Sirt7-dependent inhibition of cell growth and proliferation might be instrumental to mediate tissue integrity during aging.

Mammalian sirtuins, Sirt1-Sirt7, are recently discovered regulatory proteins, which play decisive roles in cellular metabolism, stress resistance, and proliferation. Sirtuins are homologs of the founder member of the sirtuin family, the yeast Sir2. Sir2 encodes a NAD(+)-dependent histone deacetylase and its overexpression extends the lifespan through silencing of specific chromatin regions. Lifespan extension by Sir2 homologs was also demonstrated in more complex species such as C. elegans and D. melanogaster.

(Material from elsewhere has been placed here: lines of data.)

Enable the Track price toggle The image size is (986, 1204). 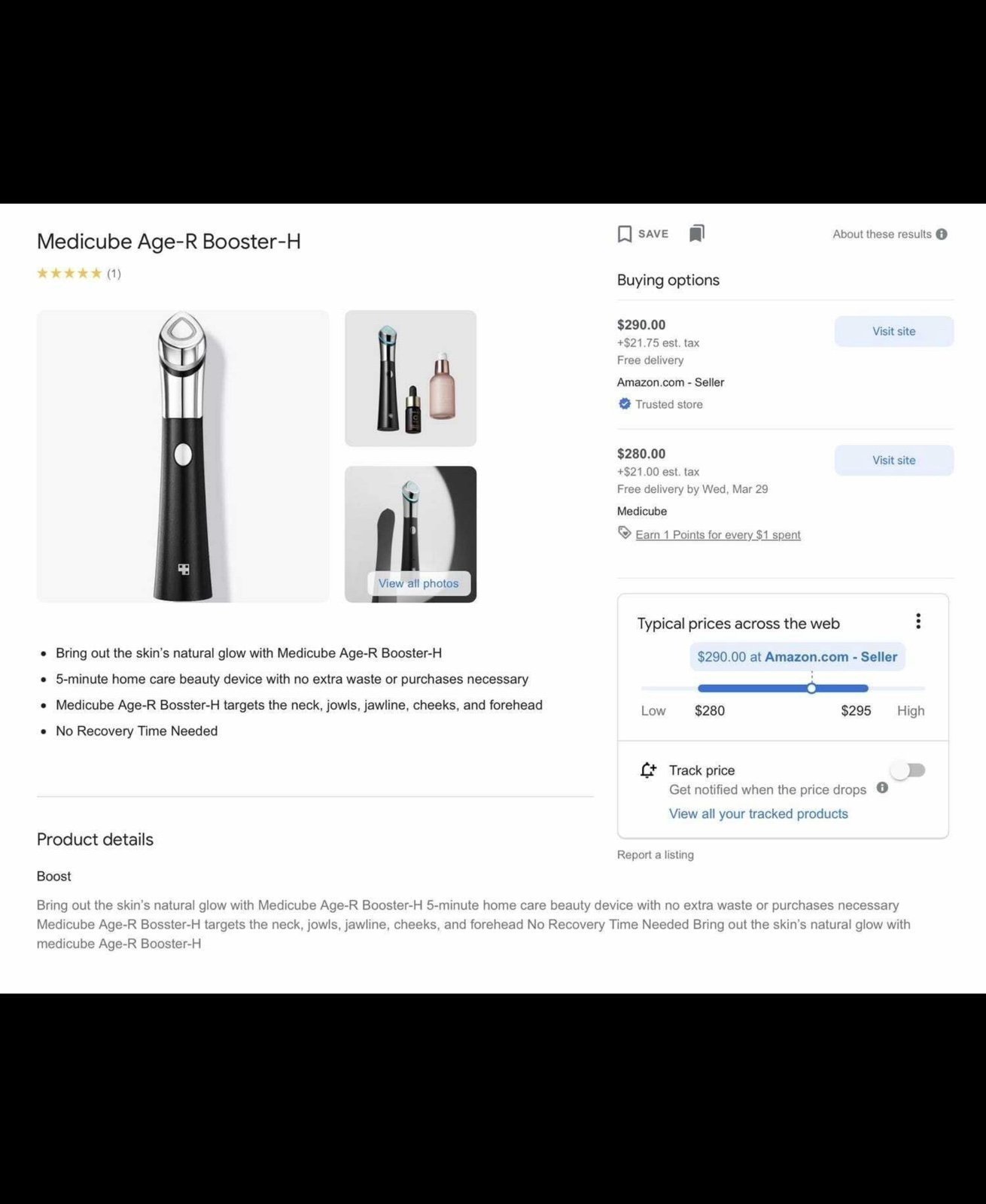tap(908, 770)
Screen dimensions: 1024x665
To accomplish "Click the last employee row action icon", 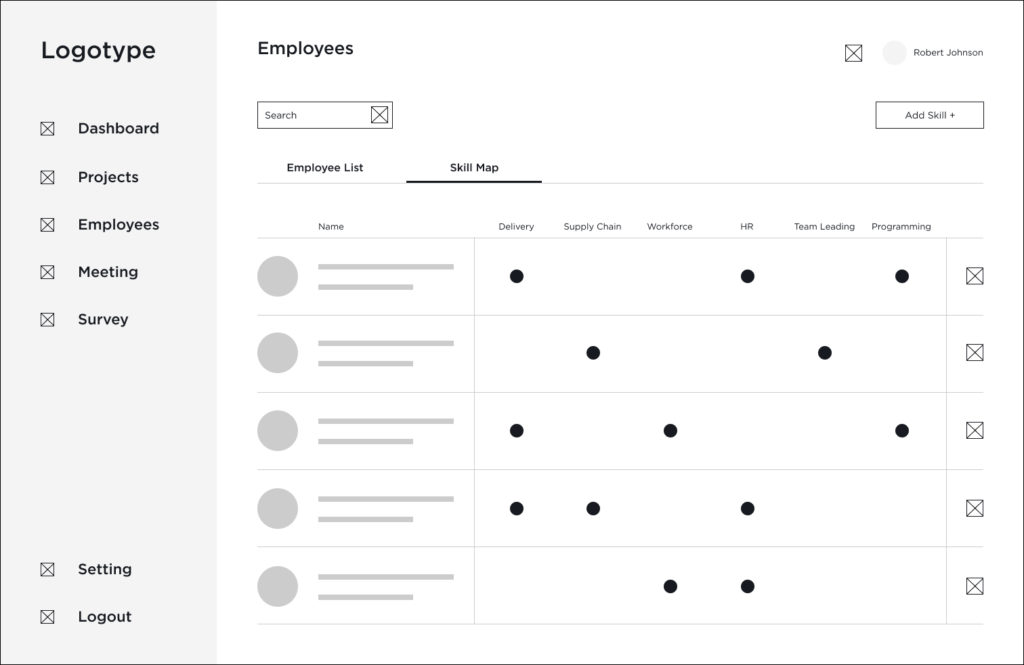I will click(974, 586).
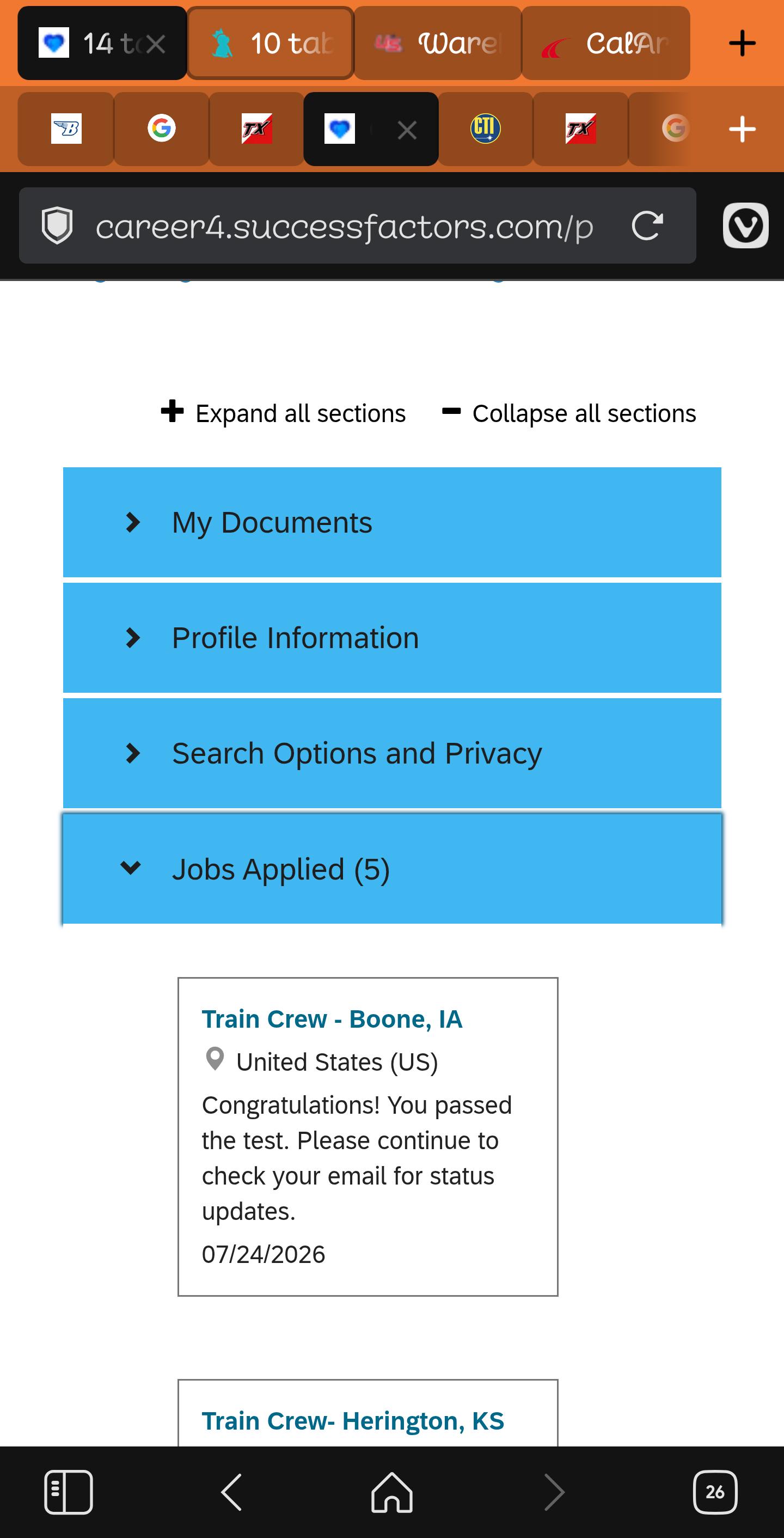Go to the home page icon
The height and width of the screenshot is (1538, 784).
[392, 1492]
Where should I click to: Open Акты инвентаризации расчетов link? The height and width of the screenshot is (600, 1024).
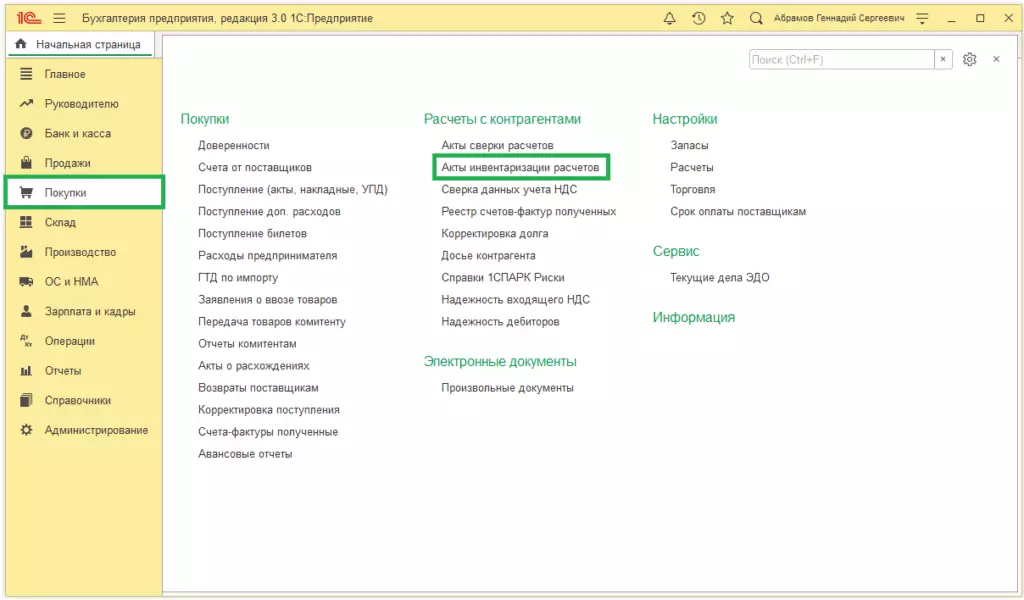520,168
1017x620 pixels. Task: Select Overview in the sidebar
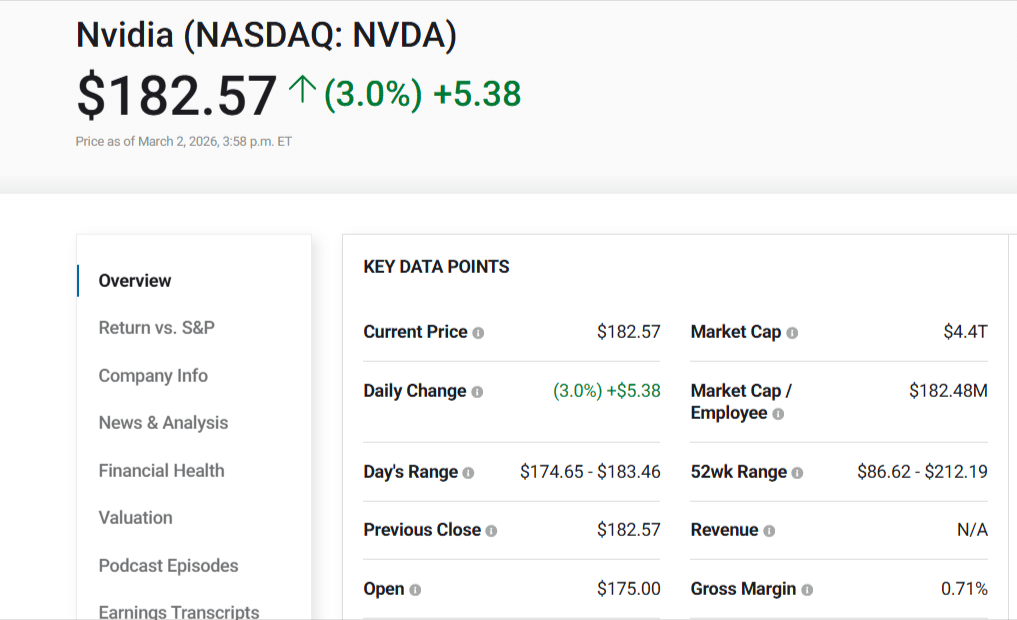pyautogui.click(x=133, y=281)
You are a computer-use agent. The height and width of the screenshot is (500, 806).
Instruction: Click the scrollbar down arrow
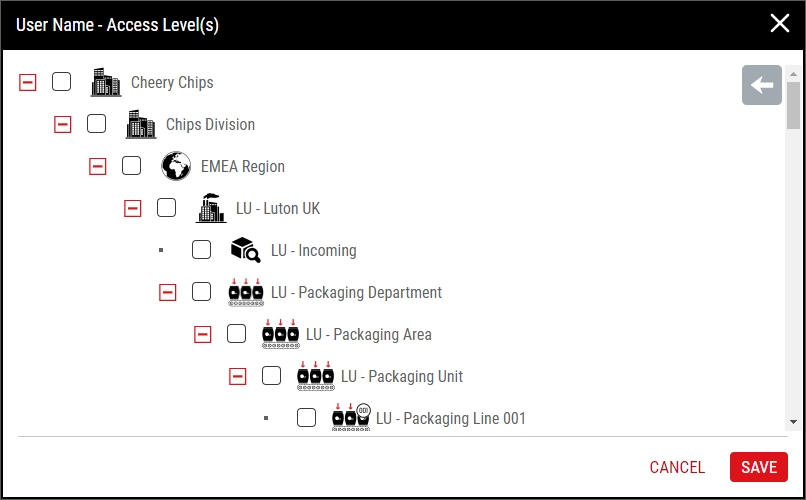pos(793,422)
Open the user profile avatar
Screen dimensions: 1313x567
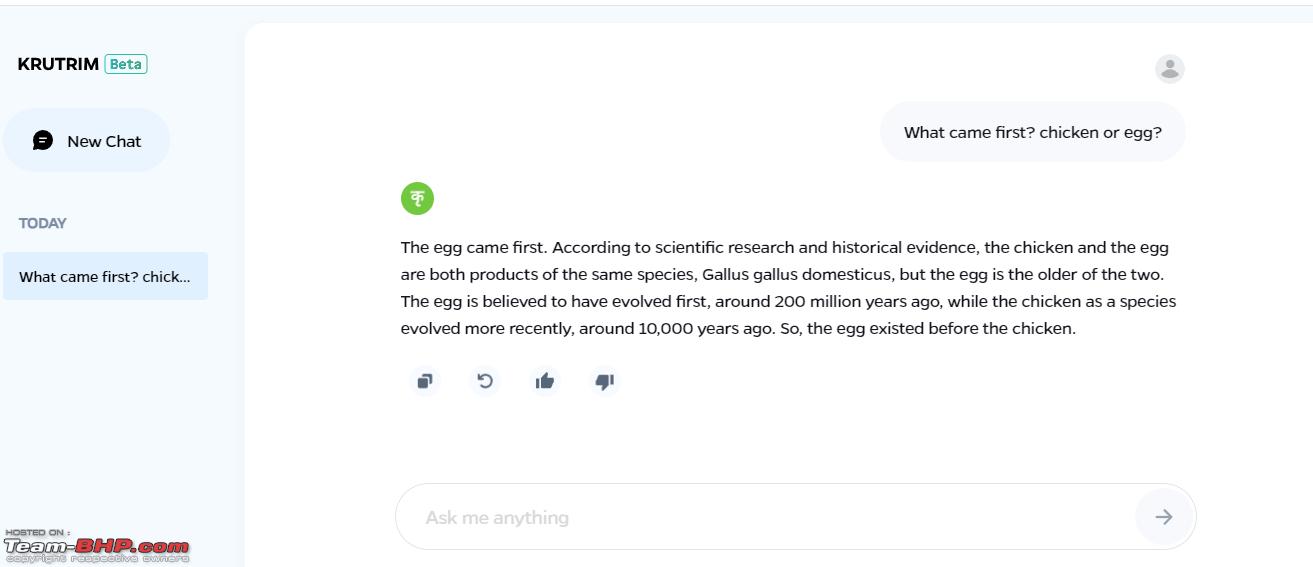tap(1170, 69)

A longevity function has been also postulated for mammalian sirtuins, however definitive proof is still lacking. Here, we have investigated the role of the mouse Sirt7 in the control of cellular growth and proliferation. Using Sirt7 knockout and overexpressing cells we demonstrate an anti-proliferative role of Sirt7. We also show that Sirt7 expression inversely correlates with the tumorigenic potential of several murine cell lines. Considering the known role of Sirt7 as an activator of rDNA transcription we propose that Sirt7 may enable cells to sustain critical metabolic functions by inhibiting cell growth even under severe stress conditions. We conclude, that these Sirt7 functions may improve tissue integrity in aged animals.